|John Sheridan, Dickinson College
Mentors: Dr. Robert Murphy
Multiple Cell Type Imaging and Analysis with Subcellular Protein Features
Fluorescence microscopy has been widely used to visually study subcellular location patterns of organelles. However, visual assessment of images by a human observer can be tedious and inaccurate, while the use of an automated system can provide a more objective and accurate depiction. A method to statistically analyze a fluorescence micrograph by extracting subcellular location features (SLF) was previously established. However, this approach has not been applied to analyzing how organelle patterns vary in cell lines. The goal of this project is to study the location patterns of specific organelles —the Golgi complex, lysosomes, mitochondria, and the nucleus— in varying cell types so that we may learn how organelle patterns vary between different cell lines. To do this, we have chosen 12 cell types from various lineages.
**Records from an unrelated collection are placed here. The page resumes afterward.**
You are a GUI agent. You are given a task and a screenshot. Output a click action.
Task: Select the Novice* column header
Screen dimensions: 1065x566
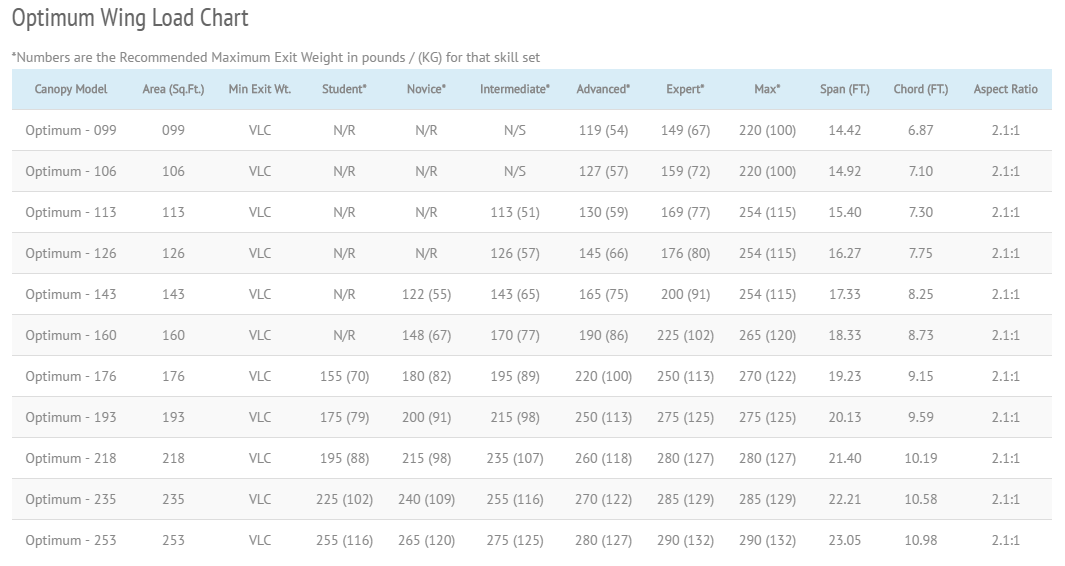[x=426, y=89]
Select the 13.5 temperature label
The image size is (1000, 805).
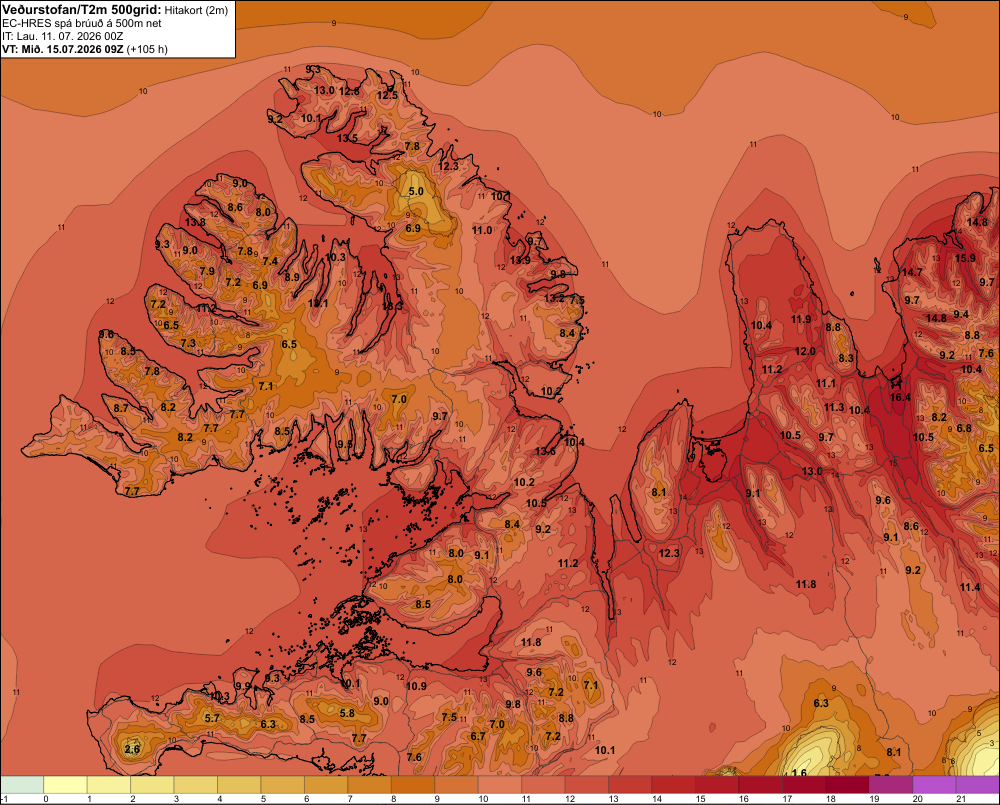pos(347,138)
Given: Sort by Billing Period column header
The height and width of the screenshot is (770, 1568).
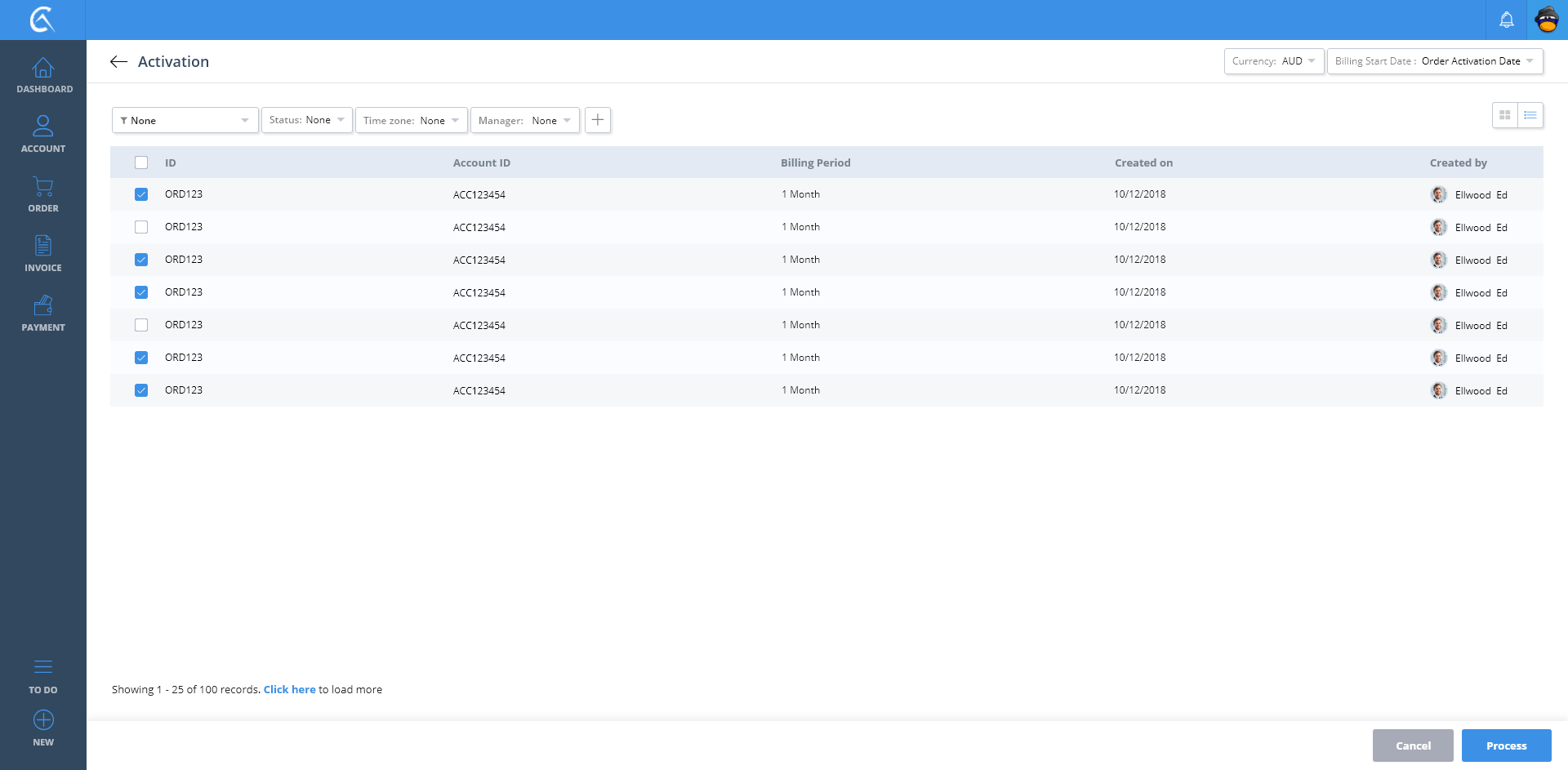Looking at the screenshot, I should coord(815,162).

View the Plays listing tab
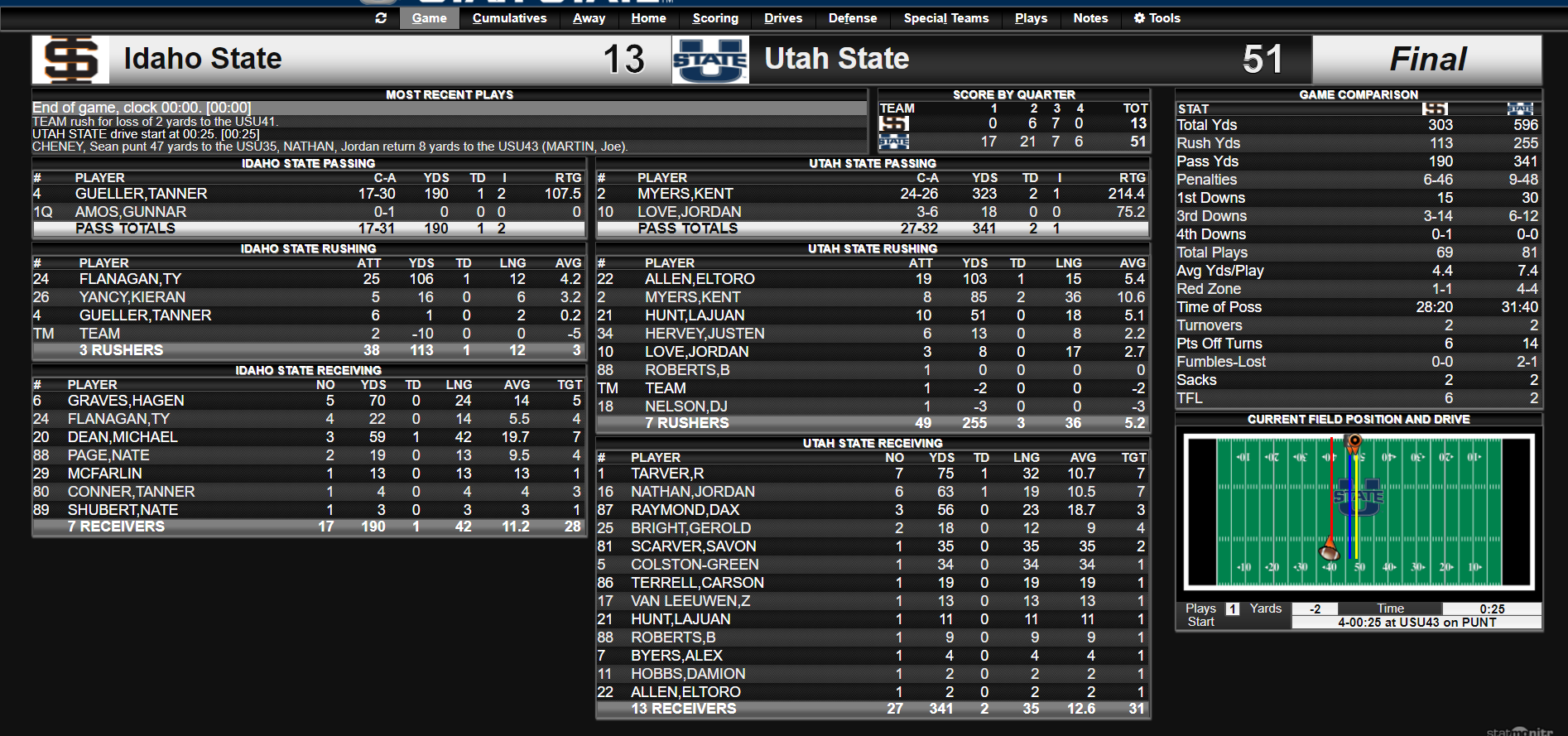tap(1030, 17)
In order to visualize these organelles we labeled the cells with different probes: Bodipy FL (Golgi), LysoTracker (lysosomes), MitoTracker (mitochondria), and Hoechst (DNA). We acquired three-dimensional images for multiple probes simultaneously using fluorescence microscopy. From these images we can computationally extract various SLFs, and then use these features to classify organelle patterns in single and multiple cell lines.
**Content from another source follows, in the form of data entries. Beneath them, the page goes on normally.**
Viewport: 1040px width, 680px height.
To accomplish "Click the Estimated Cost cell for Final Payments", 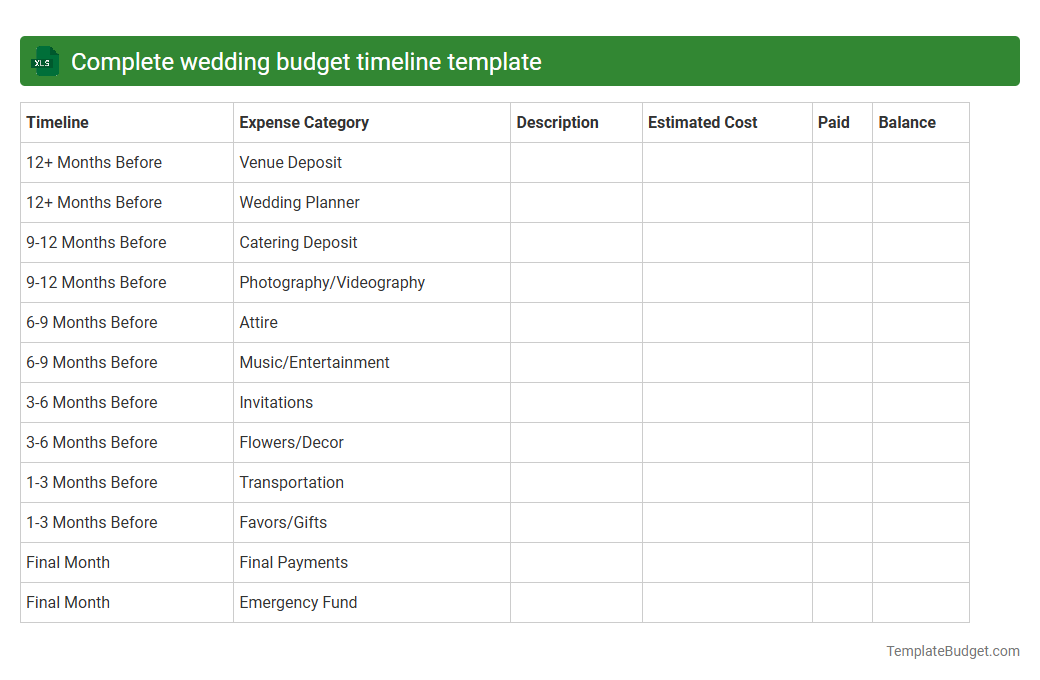I will (x=727, y=562).
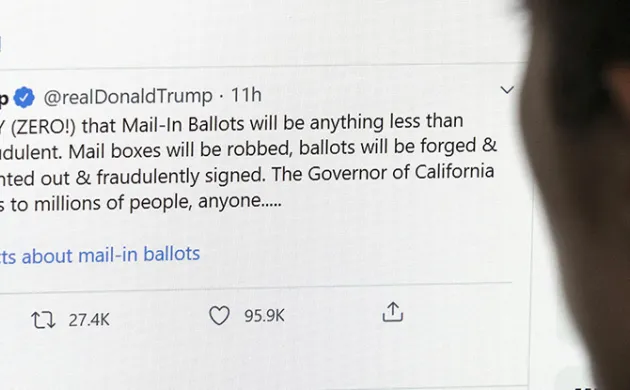Click the trailing 'anyone.....' text
The width and height of the screenshot is (630, 390).
click(240, 201)
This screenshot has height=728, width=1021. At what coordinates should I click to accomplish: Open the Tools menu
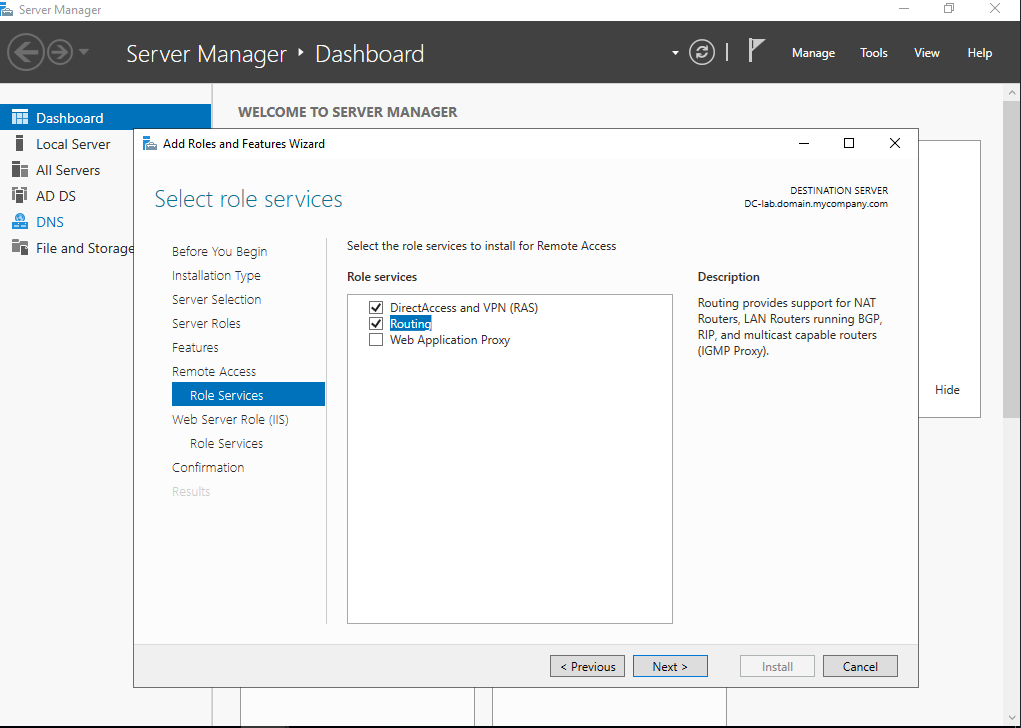pyautogui.click(x=873, y=53)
|Kalin Vasilev, Gettysburg College
Mentor: Dr. Jon Jarvik
Attacking the Secretome of Mammalian Cells Using CD-Tagging
We proposed a novel method for the identification and description of a cell's secreted proteins. The secretome can serve as a biomarker to identify and monitor different cell lines and specifically tumors (Gretzer and Partin, 2003). Secreted proteins can be effectors of metastasis (Jessani et al., 2002), and they, or their receptors, can serve as targets for therapeutic drugs (Ross and Fletcher, 1998). Using the highly sensitive CD-tagging protein trapping approach we identified numerous NIH 3T3 cell secreted protein products. In these experiments a self-inactivating CD-tagging retroviral vector was used to tag proteins with luciferase moiety (luc) and green florescence protein (GFP). The procedures applied were direct modifications of Jarvik (2002). Luciferase tags were used since they provide sensitive and rapid method for identifying and quantitating secreted proteins using a standard plate reading luminometer. The evaluation of twenty nine 96-well plates produced 15 luciferase tagged secreted proteins. Six of them were imaged using spinning disk confocal microscope allowing us to characterize some as low secretors and some as strong. The molecular analysis of the secreted proteins will define their exact nature. Some important questions related to the sensitivity of the assay and its success rate are still to be further examined. The successful implementation of this technology is allowing us to apply it to the study of cancerous cells.